In [1]:
# !usr/bin/python
# -*- encoding: utf-8 -*-
# Project: Deep Residual Learning 
# Author: Tracy Tao
# Date: 2022/04/12
import torch 
from torch import nn
from torch.nn import functional as F
from d2l import torch as d2l

- 核心思想是：每个附加层都应该更容易地包含原始函数作为其元素之一
- ![image.png](attachment:cd19dd56-b2d4-4159-94b8-88a6af7f3c9c.png)
![image.png](attachment:88765342-7fbc-4151-8845-61eaa25fd113.png)
![image.png](attachment:738e185a-5834-48a1-863d-38ec00648fcc.png)

In [7]:
class Residual(nn.Module): #@save
    def __init__(self, input_channels, num_channels, use_1x1conv = False, strides=1):
        '''
        :param input_channels: input X
        :param num_channels: output X'
        :param use_1x1conv: 是否要使用1*1 Conv2d改变通道数（形状）
        '''
        super().__init__()
        # 使用两个2*2Conv
        self.conv1 = nn.Conv2d(input_channels, num_channels, kernel_size = 3, padding =1, stride = strides)
        self.conv2 = nn.Conv2d(num_channels, num_channels, kernel_size = 3, padding =1)
        if use_1x1conv:  # 如果使用1*1 conv(跨层部分），保持通道数相同
            self.conv3 = nn.Conv2d(input_channels, num_channels, kernel_size =1, stride = strides)
        else:
            self.conv3 = None
        self.bn1 = nn.BatchNorm2d(num_channels)
        self.bn2 = nn.BatchNorm2d(num_channels)
    
    def forward(self, X):
        Y = F.relu(self.bn1(self.conv1(X))) # 对第一个卷积输出进行BN和relu
        Y = self.bn2(self.conv2(Y)) # 对Y进行第二个卷积运算并BN
        if self.conv3:
            X = self.conv3(X) # 跨层卷积
        Y += X #汇总
        return F.relu(Y) # 对残差块输出进行relu
            


In [8]:
blk = Residual(3,3)
X = torch.rand(4, 3, 6, 6)
Y = blk(X)
Y.shape

torch.Size([4, 3, 6, 6])

In [9]:
blk = Residual(3,6, use_1x1conv=True, strides=2)
blk(X).shape

torch.Size([4, 6, 3, 3])

![image.png](attachment:5b5a3049-50eb-4a24-8d2a-ce8d113546b1.png)

In [10]:
# ResNet
b1 = nn.Sequential(nn.Conv2d(1,64, kernel_size =7, stride =2, padding =3),
                   nn.BatchNorm2d(64), nn.ReLU(),
                   nn.MaxPool2d(kernel_size =3, stride =3, padding=1))

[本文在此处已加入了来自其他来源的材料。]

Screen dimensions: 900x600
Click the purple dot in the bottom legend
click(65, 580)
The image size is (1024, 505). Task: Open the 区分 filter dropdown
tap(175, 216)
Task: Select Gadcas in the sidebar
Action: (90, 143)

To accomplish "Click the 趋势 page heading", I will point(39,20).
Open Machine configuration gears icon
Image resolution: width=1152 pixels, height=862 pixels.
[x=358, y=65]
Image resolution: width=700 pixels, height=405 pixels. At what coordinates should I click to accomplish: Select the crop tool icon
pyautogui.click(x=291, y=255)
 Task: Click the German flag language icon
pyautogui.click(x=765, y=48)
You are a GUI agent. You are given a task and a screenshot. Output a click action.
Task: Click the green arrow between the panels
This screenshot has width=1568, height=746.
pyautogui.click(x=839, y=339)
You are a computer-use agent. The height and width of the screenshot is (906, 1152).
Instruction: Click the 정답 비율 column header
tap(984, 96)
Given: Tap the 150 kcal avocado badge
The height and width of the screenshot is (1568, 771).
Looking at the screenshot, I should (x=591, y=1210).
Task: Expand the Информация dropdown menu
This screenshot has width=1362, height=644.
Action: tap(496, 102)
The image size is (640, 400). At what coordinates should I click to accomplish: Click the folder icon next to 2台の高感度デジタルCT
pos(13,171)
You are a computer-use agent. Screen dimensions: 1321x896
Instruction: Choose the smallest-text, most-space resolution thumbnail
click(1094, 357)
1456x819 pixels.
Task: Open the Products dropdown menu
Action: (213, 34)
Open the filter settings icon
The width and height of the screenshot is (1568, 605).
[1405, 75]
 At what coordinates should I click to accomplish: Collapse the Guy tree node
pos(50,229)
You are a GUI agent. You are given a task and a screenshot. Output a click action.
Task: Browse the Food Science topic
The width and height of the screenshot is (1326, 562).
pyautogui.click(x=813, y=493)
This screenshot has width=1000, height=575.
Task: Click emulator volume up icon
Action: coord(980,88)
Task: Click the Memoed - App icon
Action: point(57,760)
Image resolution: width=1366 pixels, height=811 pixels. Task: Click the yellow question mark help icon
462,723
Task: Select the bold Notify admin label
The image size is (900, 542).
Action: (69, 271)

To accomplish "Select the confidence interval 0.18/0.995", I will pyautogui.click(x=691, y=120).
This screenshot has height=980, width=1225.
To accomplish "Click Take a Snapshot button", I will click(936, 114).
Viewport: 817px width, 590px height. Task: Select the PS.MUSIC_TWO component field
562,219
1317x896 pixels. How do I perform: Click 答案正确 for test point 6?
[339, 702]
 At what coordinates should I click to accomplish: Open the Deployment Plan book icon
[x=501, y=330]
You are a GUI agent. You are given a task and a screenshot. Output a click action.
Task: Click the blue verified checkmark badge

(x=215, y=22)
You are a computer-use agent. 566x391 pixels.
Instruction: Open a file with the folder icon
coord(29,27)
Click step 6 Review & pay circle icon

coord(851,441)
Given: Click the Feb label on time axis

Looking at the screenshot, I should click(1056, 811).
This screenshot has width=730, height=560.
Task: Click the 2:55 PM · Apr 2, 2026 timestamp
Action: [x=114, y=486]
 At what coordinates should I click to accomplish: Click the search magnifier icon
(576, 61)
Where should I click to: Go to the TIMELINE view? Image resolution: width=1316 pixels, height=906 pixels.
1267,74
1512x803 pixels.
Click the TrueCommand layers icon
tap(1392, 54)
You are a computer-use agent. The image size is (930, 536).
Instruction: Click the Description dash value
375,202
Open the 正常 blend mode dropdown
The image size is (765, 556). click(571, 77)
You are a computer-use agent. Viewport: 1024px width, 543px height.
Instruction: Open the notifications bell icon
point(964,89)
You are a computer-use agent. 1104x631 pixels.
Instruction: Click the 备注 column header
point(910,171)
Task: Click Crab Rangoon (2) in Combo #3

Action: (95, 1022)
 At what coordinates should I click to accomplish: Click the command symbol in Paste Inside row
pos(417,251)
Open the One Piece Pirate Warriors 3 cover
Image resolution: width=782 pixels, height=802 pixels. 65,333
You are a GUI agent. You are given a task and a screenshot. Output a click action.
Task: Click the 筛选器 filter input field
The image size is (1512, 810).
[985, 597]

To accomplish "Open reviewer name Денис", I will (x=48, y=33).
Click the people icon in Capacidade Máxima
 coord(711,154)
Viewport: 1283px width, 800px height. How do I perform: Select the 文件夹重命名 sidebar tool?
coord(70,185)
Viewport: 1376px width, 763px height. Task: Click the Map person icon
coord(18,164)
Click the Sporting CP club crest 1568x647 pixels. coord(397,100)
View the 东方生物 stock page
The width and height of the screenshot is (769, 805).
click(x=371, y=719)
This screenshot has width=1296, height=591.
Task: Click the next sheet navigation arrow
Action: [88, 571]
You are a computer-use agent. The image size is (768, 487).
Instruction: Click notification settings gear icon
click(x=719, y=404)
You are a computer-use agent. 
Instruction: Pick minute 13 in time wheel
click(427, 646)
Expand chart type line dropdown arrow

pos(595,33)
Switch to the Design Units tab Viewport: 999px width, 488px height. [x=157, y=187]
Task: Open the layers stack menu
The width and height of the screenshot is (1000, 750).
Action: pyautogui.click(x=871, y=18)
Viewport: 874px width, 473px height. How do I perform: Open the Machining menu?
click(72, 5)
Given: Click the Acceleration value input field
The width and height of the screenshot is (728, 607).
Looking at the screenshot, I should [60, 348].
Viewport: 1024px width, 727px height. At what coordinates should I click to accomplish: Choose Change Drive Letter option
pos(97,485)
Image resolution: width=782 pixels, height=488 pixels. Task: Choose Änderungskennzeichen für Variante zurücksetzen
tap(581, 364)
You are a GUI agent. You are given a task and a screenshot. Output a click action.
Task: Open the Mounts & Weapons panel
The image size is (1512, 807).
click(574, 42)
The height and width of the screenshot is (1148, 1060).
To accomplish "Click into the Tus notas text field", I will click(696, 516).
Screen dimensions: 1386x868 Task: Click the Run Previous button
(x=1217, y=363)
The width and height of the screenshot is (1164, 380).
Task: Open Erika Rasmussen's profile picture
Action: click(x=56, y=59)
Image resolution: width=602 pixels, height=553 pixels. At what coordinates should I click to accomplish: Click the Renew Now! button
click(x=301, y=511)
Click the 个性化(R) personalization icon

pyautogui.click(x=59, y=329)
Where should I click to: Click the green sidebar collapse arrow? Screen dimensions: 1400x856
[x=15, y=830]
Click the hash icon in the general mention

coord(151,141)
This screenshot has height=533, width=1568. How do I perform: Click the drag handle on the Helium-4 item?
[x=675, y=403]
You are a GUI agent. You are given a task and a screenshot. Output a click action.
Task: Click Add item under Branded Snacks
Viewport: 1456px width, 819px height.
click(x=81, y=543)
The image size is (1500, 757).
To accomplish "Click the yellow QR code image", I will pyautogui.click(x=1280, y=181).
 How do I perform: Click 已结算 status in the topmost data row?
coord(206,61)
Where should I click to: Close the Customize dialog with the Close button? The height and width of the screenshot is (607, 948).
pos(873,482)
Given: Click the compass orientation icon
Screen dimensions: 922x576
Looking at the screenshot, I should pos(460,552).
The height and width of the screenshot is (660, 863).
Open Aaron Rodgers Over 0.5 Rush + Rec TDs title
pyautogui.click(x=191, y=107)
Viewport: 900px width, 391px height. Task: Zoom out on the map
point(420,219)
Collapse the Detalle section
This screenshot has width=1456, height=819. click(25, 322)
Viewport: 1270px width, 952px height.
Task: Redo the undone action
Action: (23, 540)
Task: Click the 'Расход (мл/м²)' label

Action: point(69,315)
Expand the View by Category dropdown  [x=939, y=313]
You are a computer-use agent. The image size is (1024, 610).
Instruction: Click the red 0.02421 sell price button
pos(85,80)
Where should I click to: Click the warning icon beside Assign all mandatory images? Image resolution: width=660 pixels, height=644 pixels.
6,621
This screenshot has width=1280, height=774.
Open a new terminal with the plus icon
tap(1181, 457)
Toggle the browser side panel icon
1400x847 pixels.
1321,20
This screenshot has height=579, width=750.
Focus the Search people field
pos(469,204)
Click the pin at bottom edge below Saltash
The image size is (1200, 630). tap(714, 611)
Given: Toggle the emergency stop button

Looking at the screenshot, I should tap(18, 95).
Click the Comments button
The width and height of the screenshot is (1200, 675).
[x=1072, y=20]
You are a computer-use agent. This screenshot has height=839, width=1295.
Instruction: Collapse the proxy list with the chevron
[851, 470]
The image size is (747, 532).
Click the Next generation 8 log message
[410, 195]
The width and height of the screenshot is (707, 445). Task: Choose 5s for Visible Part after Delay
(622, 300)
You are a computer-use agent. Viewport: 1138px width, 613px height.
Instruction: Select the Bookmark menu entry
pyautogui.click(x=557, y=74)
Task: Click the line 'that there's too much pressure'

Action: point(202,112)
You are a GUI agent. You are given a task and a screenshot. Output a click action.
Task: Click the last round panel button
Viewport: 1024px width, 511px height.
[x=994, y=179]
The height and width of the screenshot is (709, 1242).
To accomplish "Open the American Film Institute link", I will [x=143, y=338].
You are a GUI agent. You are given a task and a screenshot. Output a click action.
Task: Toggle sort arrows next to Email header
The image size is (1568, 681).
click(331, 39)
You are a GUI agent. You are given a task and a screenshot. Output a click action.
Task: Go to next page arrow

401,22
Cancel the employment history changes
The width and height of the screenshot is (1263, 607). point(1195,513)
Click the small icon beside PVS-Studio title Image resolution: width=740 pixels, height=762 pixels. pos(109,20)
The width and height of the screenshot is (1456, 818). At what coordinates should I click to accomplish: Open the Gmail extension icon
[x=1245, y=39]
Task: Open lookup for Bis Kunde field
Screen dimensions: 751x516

![image.png](attachment:1fe35325-87fa-4165-8df1-08b3d659267c.png)

In [11]:
def resnet_block(input_channels, num_channels, num_residuals, first_block = False):
    blk = []
    for i in range(num_residuals):
        if i ==0 and not first_block:
            blk.append(Residual(input_channels, num_channels, use_1x1conv = True, strides =2))
        else:
            blk.append(Residual(num_channels, num_channels))
    return blk

In [12]:
b2 = nn.Sequential(*resnet_block(64, 64, 2, first_block=True))
b3 = nn.Sequential(*resnet_block(64, 128, 2))
b4 = nn.Sequential(*resnet_block(128, 256, 2))
b5 = nn.Sequential(*resnet_block(256, 512, 2))

In [13]:
net = nn.Sequential(b1, b2, b3, b4, b5,
                    nn.AdaptiveAvgPool2d((1,1)),
                    nn.Flatten(), nn.Linear(512,10))

- ![image.png](attachment:a0cff87e-52c8-4086-8b12-e418bc4a85b0.png)
-  在之前所有架构中，分辨率降低，通道数量增加，直到全局平均汇聚层聚集所有特征。

In [14]:
X = torch.rand(size=(1, 1, 224, 224))
for layer in net:
    X = layer(X)
    print(layer.__class__.__name__,'output shape:\t', X.shape)

Sequential output shape:	 torch.Size([1, 64, 38, 38])
Sequential output shape:	 torch.Size([1, 64, 38, 38])
Sequential output shape:	 torch.Size([1, 128, 19, 19])
Sequential output shape:	 torch.Size([1, 256, 10, 10])
Sequential output shape:	 torch.Size([1, 512, 5, 5])
AdaptiveAvgPool2d output shape:	 torch.Size([1, 512, 1, 1])
Flatten output shape:	 torch.Size([1, 512])
Linear output shape:	 torch.Size([1, 10])


- 利用残差块（residual blocks）可以训练出一个有效的深层神经网络：输入可以通过层间的残余连接更快地向前传播。残差映射可以更容易地学习同一函数，例如将权重层中的参数近似为零。